-- Study material follows --
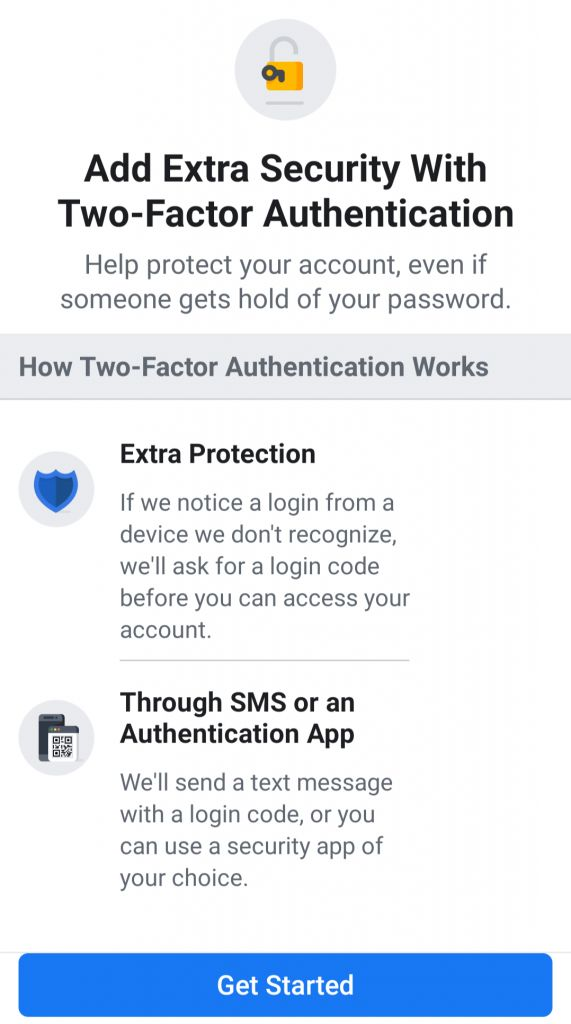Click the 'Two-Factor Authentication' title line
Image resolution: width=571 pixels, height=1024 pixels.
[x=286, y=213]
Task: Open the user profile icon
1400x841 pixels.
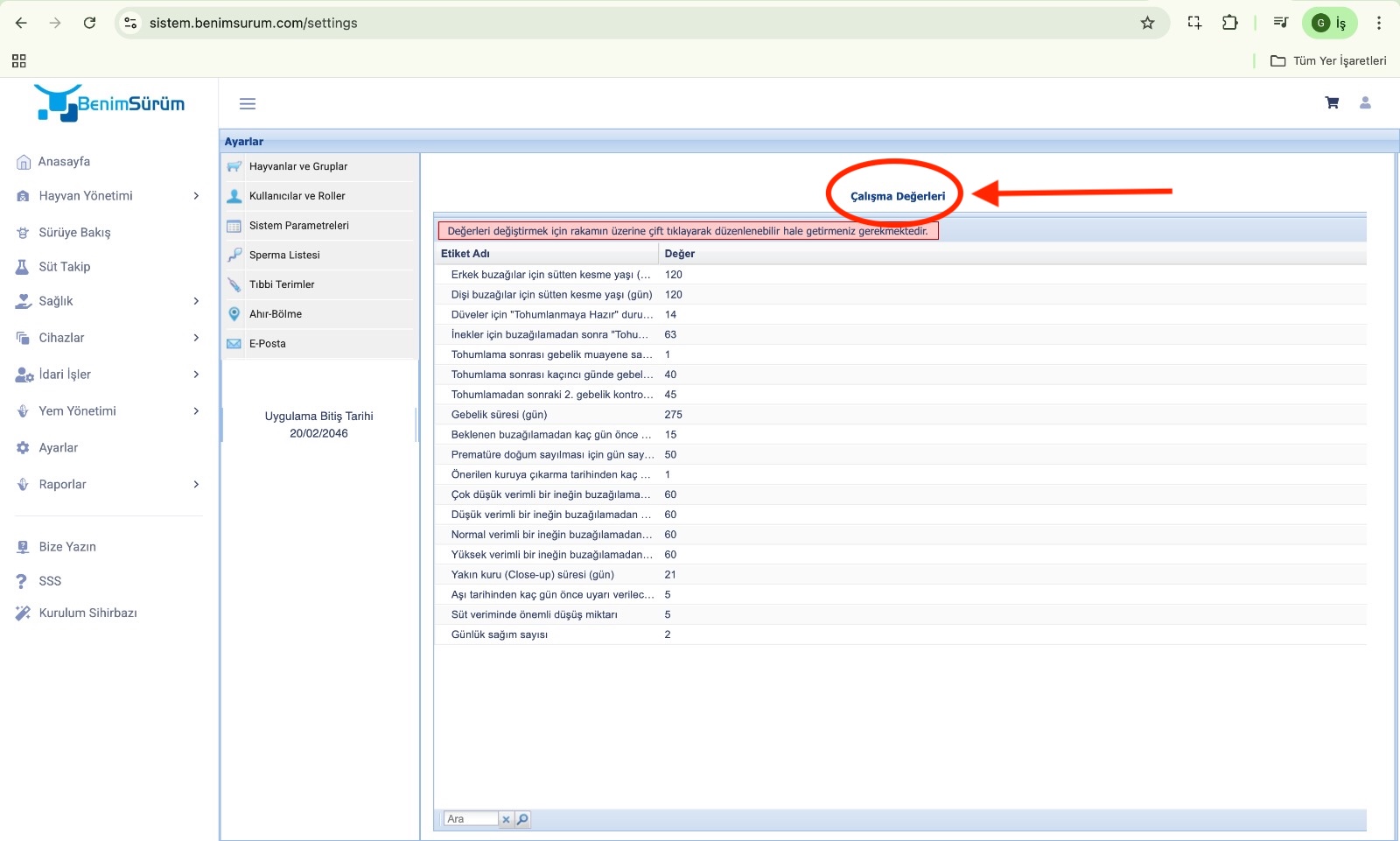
-- Study material concluded --
What this task involves. Everything from the line with "Task: Open the user profile icon" through the last line above should be reproduced exactly, both ends included; pictures must be omitted.

The completed task.
Task: Open the user profile icon
1400x841 pixels.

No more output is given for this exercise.